== Problem ==
Set down the full listing below word for word; pictures stay out of the copy.

== Input for this task ==
================================
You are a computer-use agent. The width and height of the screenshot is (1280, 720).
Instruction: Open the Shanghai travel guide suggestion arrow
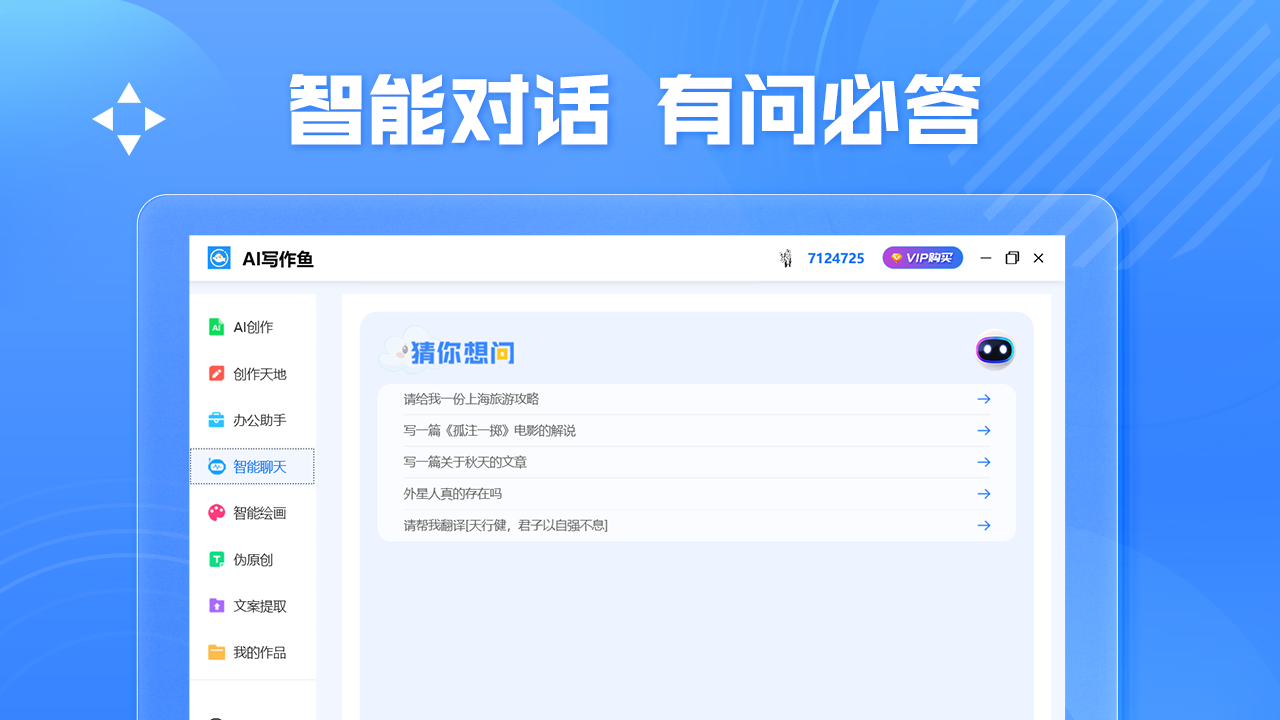coord(983,398)
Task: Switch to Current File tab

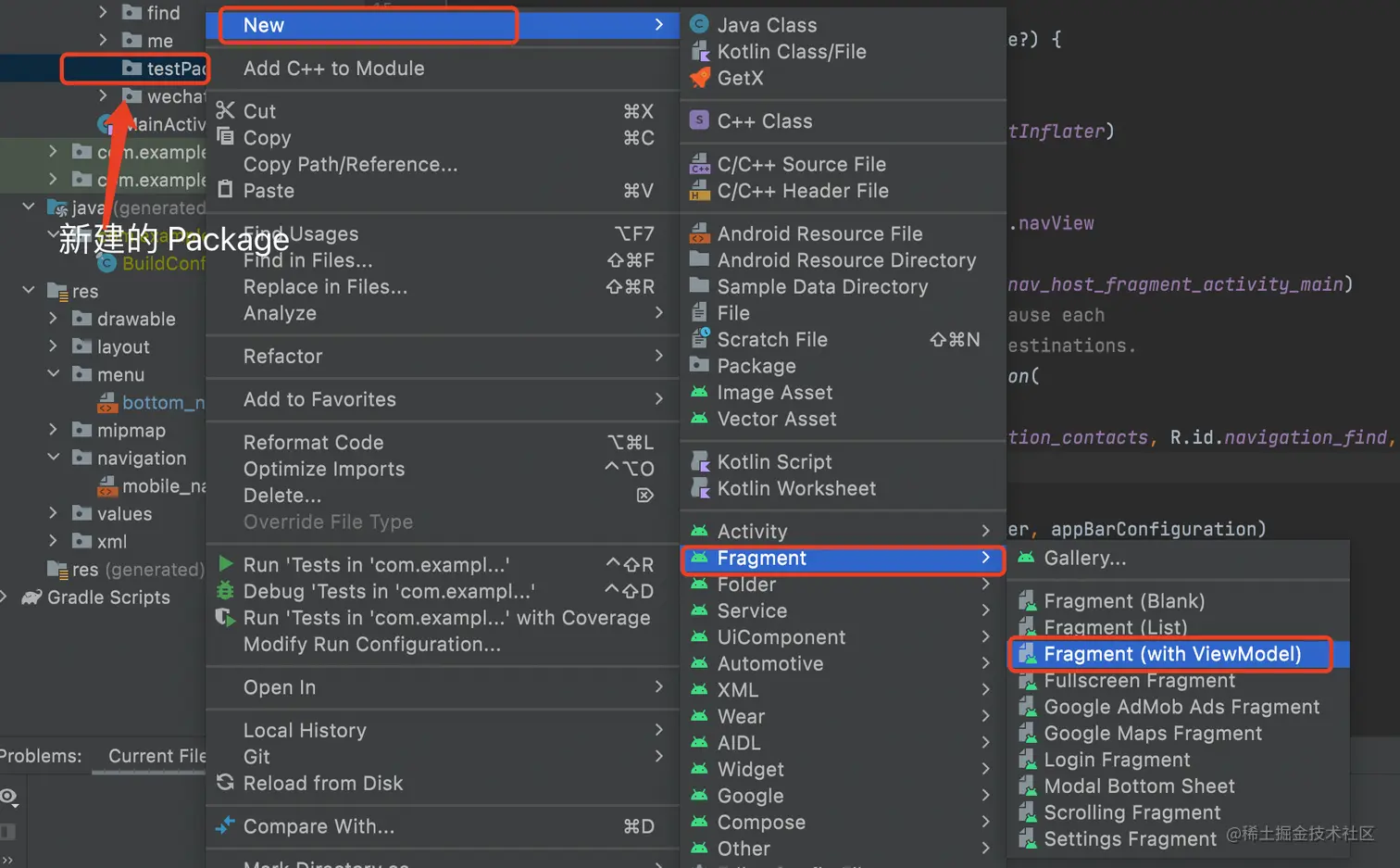Action: tap(156, 756)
================================
== Output for this exercise ==
You are a computer-use agent. The width and height of the screenshot is (1280, 720).
Instruction: Open the Shanghai travel guide suggestion arrow
coord(983,398)
Task: Switch to Current File tab

Action: tap(156, 756)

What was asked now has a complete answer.